Nota: 9 (em cartaz nos cinemas)

“The Square – A Arte da Discórdia”, de Ruben Östlund (2017)
Christian é o dito cidadão respeitável (que ganha alguns milhares de coroas suecas por mês): ele é o curador de um museu de arte moderna em Estocolmo, pai de duas filhas e permanente apoiador de boas causas. Mas será que bastam boas intenções para se praticar bons atos? Vencedor da Palma de Ouro em Cannes e também indicado ao Oscar, “The Square”, de Ruben Östlund, se lambuza de ironia para satirizar tanto a mitificação da arte quanto a falsa boa vontade dos mais ricos, sempre dispostos a atos quase heroicos de dignidade que muitas vezes podem ser desmascarados por um simples gesto do acaso, como a defesa da farinata, ou um assalto. Desta forma, assim que Christian tem seu celular e carteira roubados no meio de uma praça da capital sueca (num daqueles golpes datados em grandes capitais como Rio e São Paulo), ele rastreia o aparelho e o descobre na periferia de Estocolmo, um local onde vivem pessoas “diferenciadas”. Christian decide então deixar uma carta ameaçadora em todos os apartamentos do tal prédio reclamando o celular roubado, um gesto infantil e irresponsável que dá início simultaneamente a uma derrocada pessoal, passional (na sua relação com Anne, interpretada por Elisabeth Moss) e profissional: após aprovar descuidadamente uma peça publicitária para o museu (que irá viralizar nas redes sociais, para seu infortúnio), Christian sofrerá por ser olhar enviesado.
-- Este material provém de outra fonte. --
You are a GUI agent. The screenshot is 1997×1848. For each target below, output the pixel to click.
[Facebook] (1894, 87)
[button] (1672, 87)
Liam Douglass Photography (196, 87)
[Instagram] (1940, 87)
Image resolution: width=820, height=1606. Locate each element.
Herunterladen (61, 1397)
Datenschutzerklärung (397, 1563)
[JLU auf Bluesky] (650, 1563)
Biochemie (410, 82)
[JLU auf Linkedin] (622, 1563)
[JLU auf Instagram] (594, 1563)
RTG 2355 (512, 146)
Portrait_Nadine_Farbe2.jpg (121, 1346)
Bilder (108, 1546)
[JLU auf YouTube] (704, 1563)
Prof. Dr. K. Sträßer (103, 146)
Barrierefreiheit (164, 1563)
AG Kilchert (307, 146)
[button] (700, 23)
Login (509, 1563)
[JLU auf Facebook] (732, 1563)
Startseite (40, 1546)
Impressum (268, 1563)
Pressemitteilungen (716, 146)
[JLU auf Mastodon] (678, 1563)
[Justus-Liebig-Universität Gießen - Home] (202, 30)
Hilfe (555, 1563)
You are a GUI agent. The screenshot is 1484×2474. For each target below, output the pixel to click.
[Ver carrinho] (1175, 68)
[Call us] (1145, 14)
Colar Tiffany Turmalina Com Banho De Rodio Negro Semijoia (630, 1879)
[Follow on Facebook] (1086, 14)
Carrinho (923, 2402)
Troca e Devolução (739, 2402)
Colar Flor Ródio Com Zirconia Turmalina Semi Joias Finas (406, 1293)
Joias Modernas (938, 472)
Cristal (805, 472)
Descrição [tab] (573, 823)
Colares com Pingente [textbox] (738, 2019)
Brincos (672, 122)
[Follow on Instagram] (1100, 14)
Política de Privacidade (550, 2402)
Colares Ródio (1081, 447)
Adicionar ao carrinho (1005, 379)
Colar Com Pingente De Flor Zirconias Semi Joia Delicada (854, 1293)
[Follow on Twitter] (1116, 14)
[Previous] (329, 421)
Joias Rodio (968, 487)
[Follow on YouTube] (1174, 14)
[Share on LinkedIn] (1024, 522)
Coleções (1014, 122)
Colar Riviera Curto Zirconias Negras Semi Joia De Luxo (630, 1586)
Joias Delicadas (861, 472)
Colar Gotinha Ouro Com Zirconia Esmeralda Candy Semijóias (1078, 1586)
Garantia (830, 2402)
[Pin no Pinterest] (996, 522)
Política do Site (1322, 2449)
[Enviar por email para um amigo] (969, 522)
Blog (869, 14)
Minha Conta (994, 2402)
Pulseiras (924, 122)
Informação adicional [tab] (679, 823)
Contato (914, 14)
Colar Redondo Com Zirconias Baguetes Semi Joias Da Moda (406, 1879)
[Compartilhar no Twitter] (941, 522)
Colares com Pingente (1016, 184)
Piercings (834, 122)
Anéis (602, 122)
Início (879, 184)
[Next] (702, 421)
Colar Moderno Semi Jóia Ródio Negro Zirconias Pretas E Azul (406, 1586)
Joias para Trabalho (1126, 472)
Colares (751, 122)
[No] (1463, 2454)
Quase como um Toni Erdmann com viés social, “The Square” não é nada sutil em sua tentativa de desconstruir uma sociedade construída equivocadamente, e tanto a cena metalinguística do “gorila” no jantar beneficente quanto a versão de Bobby McFerrin e Yo-Yo Ma para “Ave Maria”, que pontua toda a trama, são momentos de genialidade artística num filme que pode, sim, ser acusado de ser vítima de sua própria crítica, mas ao menos o faz sarcasticamente. Bastam boas intenções para se praticar bons atos?